Parse dblp.xml.gz and write JSON lookup files.

Returns (papers_path, affiliations_path).

Source code in src/utils/dblp_extract.py

def extract_dblp(dblp_file: str) -> tuple[str, str]:
    """Parse dblp.xml.gz and write JSON lookup files.

    Returns (papers_path, affiliations_path).
    """
    extract_dir = _extract_dir()
    os.makedirs(extract_dir, exist_ok=True)

    papers_path = os.path.join(extract_dir, "papers_by_venue.json")
    affiliations_path = os.path.join(extract_dir, "affiliations.json")

    # Re-use cached files if the DBLP dump hasn't changed
    if _is_fresh(dblp_file, extract_dir):
        logger.warning("DBLP extraction cache is fresh — skipping parse")
        return papers_path, affiliations_path

    logger.info(f"Parsing DBLP XML ({dblp_file}) …")

    # {conf -> {year_str -> [paper_dict]}}
    papers: defaultdict[str, defaultdict[str, list[dict]]] = defaultdict(lambda: defaultdict(list))
    # {author_name -> affiliation}
    affiliations = {}

    dblp_stream = _PatchedDTDStream(GzipFile(filename=dblp_file))
    iteration = 0

    for _, elem in ET.iterparse(
        dblp_stream,
        events=("end",),
        tag=("inproceedings", "article", "www"),
        load_dtd=True,
        recover=True,
        huge_tree=True,
    ):
        # --- Person records: extract affiliations ---
        if elem.tag == "www":
            authors = [a.text for a in elem.findall("author") if a.text]
            affil = None
            for note in elem.findall("note"):
                if note.get("type") == "affiliation" and note.text:
                    affil = note.text.strip()
                    break  # take the first (most recent) affiliation
            if affil:
                for name in authors:
                    if name not in affiliations:
                        affiliations[name] = affil
            elem.clear()
            continue

        # --- Papers ---
        booktitle = elem.findtext("booktitle") or elem.findtext("journal") or ""
        conf = venue_to_conference(booktitle)
        if conf:
            year_str = elem.findtext("year")
            if year_str:
                title = elem.findtext("title") or ""
                # Strip trailing period (DBLP convention)
                title = title.rstrip(".")

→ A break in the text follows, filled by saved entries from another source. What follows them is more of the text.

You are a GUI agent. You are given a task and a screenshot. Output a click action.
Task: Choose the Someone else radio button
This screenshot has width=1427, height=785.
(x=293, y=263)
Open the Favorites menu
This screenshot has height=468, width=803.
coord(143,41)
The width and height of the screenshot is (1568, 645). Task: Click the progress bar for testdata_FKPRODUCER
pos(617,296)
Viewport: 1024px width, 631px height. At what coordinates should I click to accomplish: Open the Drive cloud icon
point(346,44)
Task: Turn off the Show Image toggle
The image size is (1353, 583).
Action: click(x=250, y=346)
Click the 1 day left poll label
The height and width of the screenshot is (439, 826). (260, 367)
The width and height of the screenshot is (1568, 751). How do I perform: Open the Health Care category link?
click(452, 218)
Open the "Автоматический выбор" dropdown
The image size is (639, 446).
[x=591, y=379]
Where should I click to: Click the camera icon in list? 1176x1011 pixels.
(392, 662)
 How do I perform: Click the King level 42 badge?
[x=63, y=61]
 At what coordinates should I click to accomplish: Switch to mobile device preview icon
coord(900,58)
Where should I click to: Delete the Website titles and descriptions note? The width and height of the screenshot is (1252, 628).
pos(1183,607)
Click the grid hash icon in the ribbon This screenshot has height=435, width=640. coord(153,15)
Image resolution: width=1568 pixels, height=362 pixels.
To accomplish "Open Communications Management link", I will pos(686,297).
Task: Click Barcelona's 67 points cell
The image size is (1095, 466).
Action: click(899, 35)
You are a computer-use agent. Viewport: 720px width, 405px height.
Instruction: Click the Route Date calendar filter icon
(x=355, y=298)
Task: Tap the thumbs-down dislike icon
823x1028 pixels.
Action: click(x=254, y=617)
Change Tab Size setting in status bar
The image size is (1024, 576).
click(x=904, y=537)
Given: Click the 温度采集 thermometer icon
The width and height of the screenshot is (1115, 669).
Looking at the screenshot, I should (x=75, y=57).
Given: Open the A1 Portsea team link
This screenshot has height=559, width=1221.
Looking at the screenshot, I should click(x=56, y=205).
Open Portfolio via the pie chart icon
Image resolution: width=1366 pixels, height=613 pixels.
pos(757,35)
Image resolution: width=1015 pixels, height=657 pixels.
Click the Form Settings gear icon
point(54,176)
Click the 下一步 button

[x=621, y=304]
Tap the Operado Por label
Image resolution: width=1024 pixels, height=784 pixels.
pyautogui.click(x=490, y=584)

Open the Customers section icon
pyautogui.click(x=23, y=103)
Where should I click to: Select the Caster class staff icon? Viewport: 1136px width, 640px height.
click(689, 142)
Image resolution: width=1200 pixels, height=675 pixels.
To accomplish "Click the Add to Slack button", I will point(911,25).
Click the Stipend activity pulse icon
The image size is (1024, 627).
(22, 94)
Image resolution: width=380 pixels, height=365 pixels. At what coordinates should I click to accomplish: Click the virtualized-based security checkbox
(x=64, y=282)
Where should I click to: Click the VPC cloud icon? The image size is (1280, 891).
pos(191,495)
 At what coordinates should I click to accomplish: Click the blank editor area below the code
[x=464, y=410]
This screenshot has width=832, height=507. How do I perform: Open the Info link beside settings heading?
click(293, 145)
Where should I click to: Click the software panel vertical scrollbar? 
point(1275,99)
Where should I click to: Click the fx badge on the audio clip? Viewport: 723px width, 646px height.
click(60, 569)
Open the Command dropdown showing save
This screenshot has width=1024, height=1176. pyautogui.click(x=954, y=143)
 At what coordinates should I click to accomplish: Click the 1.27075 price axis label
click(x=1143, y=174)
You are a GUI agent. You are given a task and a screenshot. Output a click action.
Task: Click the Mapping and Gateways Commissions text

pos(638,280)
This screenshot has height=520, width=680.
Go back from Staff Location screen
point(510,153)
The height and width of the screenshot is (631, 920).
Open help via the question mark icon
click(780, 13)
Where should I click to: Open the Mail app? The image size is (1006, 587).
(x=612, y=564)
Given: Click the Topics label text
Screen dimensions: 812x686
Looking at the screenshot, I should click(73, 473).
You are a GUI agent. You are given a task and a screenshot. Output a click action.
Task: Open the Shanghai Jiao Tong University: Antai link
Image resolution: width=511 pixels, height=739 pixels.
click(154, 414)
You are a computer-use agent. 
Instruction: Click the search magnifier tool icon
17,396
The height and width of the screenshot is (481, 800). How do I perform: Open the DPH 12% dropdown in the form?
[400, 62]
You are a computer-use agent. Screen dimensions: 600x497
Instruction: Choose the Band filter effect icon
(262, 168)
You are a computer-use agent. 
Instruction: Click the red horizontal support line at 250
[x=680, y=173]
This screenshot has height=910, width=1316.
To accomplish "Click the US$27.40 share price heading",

                # Extract DOI from <ee> elements
                doi = ""
                for ee in elem.findall("ee"):
                    if ee.text and "doi.org/" in ee.text:
                        doi = ee.text.split("doi.org/")[-1]
                        break

                authors = [a.text for a in elem.findall("author") if a.text]
                dblp_key = elem.get("key", "")

                papers[conf][year_str].append(
                    {
                        "title": title,
                        "authors": authors,
                        "doi": doi,
                        "dblp_key": dblp_key,
                    }
                )

        iteration += 1
        if iteration % 2_000_000 == 0:
            logger.info(f"  … {iteration // 1_000_000}M elements")
        elem.clear()

    dblp_stream._raw.close()

    total_papers = sum(len(plist) for conf_years in papers.values() for plist in conf_years.values())
    logger.info(
        f"  Done — {iteration} elements, {total_papers} conference papers, {len(affiliations)} author affiliations"
    )

    # Write JSON files (ensure_ascii=False preserves Unicode characters)
    with open(papers_path, "w", encoding="utf-8") as f:
        json.dump(papers, f, separators=(",", ":"), ensure_ascii=False)
    with open(affiliations_path, "w", encoding="utf-8") as f:
        json.dump(affiliations, f, separators=(",", ":"), ensure_ascii=False)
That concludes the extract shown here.